**Supplied data:**
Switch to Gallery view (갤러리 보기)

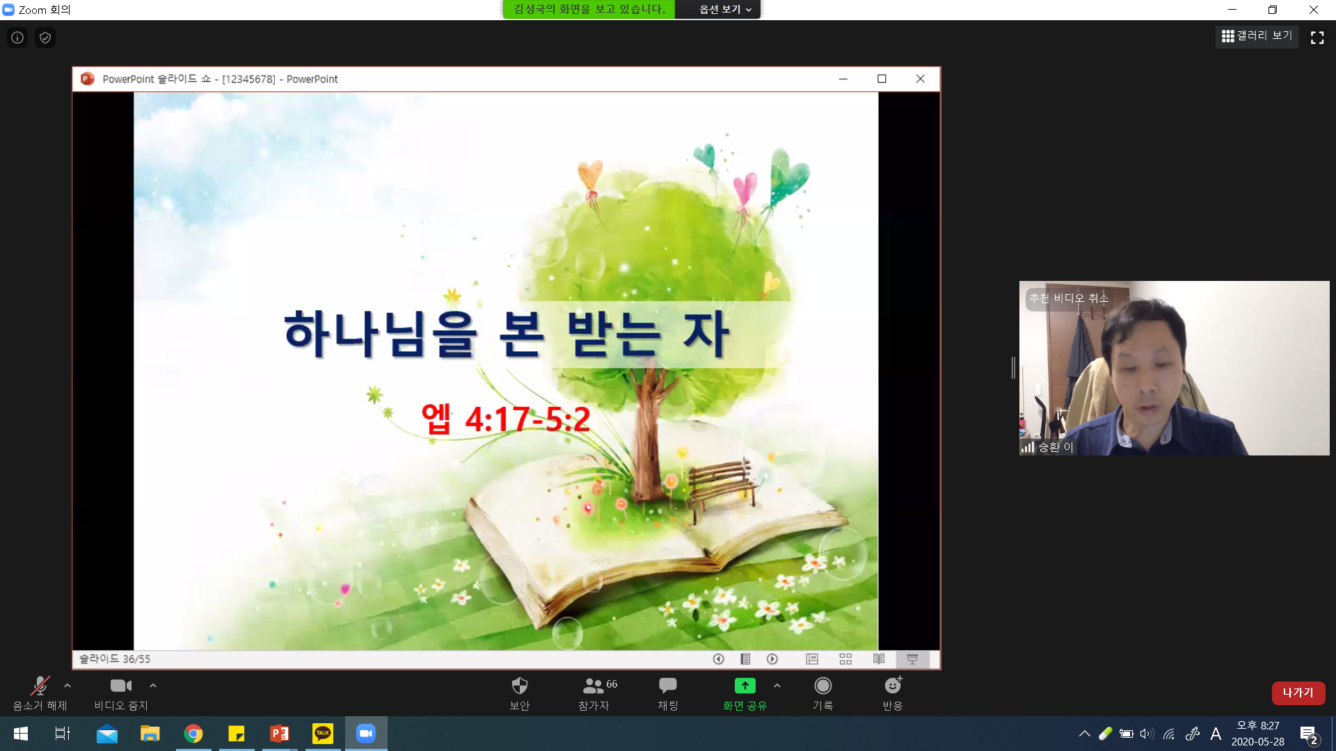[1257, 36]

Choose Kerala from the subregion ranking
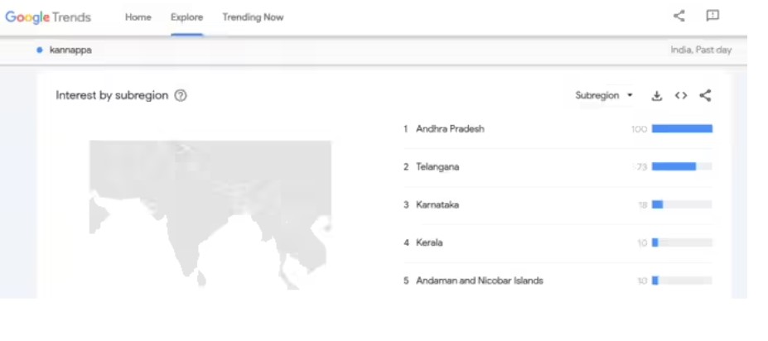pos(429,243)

---

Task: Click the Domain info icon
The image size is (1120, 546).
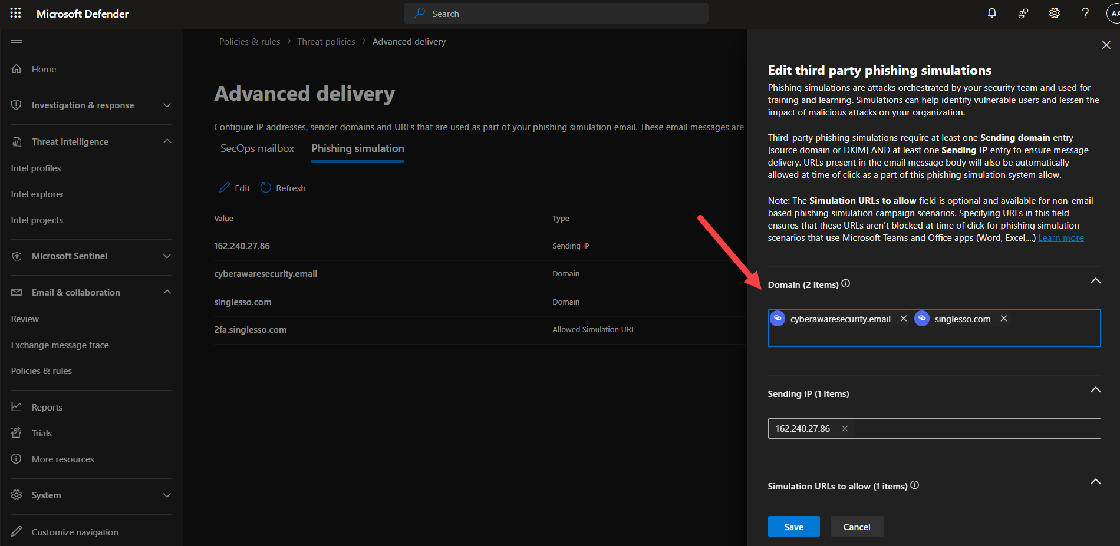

* * *

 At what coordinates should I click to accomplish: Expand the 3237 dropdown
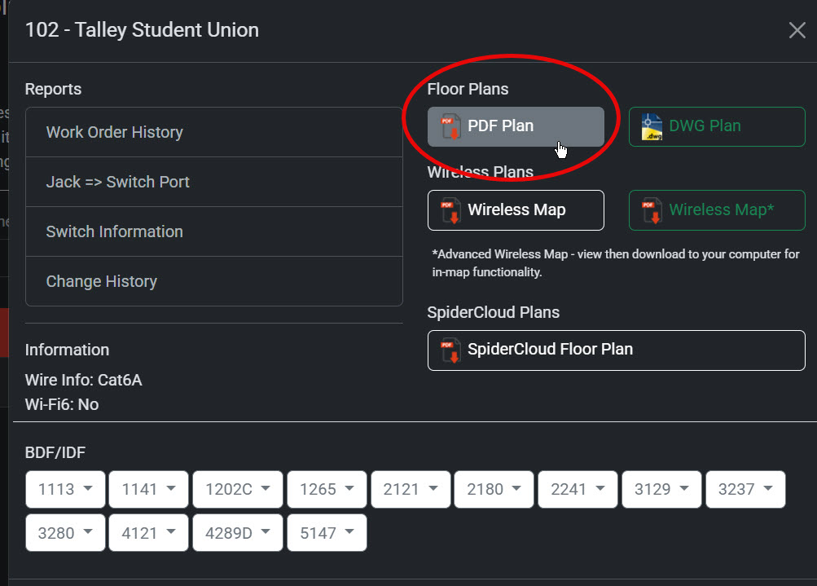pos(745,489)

**Exercise requirements:**
Convert the material starting at the line containing "Switch to Gallery view (갤러리 보기)" and ending at the line containing "pos(429,243)" into a two-column CSV with the headers instruction and coordinates. Each row holds one instruction and its answer, each in a single quoted field with any line breaks replaced by spaces, and the pictures are omitted.

**Finished task:**
instruction,coordinates
"Switch to Gallery view (갤러리 보기)","[1257, 36]"
"Choose Kerala from the subregion ranking","pos(429,243)"